Liquidity Ads vs. Other Approaches
Several mechanisms exist for obtaining Lightning liquidity. The key differences:
| Approach | Architecture | Price Discovery | Enforcement |
|---|---|---|---|
| Liquidity Ads | Decentralized (gossip protocol) | Seller-set rates | On-chain CLTV timelocks |
| Lightning Pool | Centralized auction (Lightning Labs) | Auction-based | On-chain timelocks |
| Magma (Amboss) | Centralized marketplace | AI-powered matching | Contractual |
| Traditional LSPs | Centralized service provider | LSP-set pricing | Trust-based |
Liquidity ads offer the strongest censorship resistance and privacy: no third party sees who is buying or selling, and any node with at least one public channel can participate. The tradeoff is a thinner market with no built-in reputation system or automated price discovery.
Risks and Considerations
Griefing During Channel Opens
A malicious buyer can initiate a liquidity purchase, causing the seller to lock UTXOs for the funding transaction, then abandon the process. This locks the seller's capital without completing the channel. Eclair addressed this in 2025 with configurable UTXO locking and timeout mechanisms that abort unresponsive channel opens.
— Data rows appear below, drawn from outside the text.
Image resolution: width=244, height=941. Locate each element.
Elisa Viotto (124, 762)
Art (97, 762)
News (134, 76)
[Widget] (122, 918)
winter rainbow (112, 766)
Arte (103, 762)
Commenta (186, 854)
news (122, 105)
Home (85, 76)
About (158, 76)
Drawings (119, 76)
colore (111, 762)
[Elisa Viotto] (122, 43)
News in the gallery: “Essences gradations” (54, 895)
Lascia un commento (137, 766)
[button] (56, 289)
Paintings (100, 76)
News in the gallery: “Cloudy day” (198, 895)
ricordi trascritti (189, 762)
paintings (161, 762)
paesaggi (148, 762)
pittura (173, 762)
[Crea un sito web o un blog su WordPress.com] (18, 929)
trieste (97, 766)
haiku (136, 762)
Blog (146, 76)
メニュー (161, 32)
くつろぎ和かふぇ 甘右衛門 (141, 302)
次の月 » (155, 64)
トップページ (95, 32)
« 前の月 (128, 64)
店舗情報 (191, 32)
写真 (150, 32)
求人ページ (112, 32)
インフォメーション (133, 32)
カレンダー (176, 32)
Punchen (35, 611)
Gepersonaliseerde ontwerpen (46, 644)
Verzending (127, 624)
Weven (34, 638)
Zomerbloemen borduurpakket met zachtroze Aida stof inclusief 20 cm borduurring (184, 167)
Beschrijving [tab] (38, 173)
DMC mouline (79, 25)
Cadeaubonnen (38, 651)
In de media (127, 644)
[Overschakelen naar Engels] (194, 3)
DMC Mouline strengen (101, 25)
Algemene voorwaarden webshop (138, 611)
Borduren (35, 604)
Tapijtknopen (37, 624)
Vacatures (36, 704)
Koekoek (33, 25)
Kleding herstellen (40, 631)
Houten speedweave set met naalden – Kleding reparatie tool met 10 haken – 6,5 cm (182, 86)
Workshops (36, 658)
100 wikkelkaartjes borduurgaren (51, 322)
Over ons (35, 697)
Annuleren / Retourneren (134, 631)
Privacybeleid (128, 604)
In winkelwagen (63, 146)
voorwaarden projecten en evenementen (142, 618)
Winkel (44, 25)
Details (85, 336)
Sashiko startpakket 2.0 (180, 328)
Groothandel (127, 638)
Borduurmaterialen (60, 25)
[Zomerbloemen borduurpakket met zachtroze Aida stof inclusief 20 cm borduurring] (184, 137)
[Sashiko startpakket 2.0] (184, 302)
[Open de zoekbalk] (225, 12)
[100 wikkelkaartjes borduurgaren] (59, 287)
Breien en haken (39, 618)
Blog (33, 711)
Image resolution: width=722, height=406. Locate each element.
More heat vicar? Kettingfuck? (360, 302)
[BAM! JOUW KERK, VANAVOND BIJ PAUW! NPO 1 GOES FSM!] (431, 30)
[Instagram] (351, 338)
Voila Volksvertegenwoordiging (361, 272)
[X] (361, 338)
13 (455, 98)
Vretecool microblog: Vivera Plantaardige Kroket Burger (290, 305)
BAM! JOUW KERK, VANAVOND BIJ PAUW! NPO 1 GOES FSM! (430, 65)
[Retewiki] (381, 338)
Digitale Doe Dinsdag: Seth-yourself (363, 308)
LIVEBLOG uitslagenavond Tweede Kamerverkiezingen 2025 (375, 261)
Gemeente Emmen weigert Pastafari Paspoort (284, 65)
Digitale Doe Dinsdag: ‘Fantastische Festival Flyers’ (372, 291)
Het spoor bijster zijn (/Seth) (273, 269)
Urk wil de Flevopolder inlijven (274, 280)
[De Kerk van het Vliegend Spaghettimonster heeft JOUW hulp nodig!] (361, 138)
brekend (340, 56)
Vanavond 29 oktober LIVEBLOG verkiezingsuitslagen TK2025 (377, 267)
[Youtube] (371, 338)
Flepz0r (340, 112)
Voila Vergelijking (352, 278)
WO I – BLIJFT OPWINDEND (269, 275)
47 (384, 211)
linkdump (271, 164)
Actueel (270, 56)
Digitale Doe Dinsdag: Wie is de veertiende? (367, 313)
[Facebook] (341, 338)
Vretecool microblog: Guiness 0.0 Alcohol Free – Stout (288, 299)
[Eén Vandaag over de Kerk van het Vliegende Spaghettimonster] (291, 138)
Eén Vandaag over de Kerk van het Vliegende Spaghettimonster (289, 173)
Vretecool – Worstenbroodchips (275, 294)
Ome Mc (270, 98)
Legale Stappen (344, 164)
Thin Market and Low Adoption
As of 2025, liquidity ads remain experimental. Only Core Lightning and Eclair support them, and the specification is still under review. The market has limited participants, making it difficult to find competitive rates or reliable sellers. Without LND support, the majority of Lightning nodes cannot participate.
No Built-In Reputation
The protocol does not include a reputation system. A seller could advertise favorable terms but provide poor routing performance, go offline frequently, or operate a poorly connected node. Buyers must evaluate sellers based on external information such as node age, channel count, and routing history.
Capital Lockup for Sellers
Sellers commit their funds for the full lease duration. If market conditions change or the buyer's node becomes inactive, the seller's capital remains locked in an unproductive channel until the CLTV timelock expires. Unlike traditional financial instruments, there is no way to exit a lease early or transfer the obligation.
Routing Fee Commitment Limitations
While sellers commit to maximum routing fees during the lease, enforcement is imperfect. There is no automated on-chain mechanism to penalize a seller who raises fees above the committed maximum. The community has discussed cryptographic fraud proofs but no practical solution has been deployed.
This glossary entry is for informational purposes only and does not constitute financial or investment advice. Always do your own research before using any protocol or technology.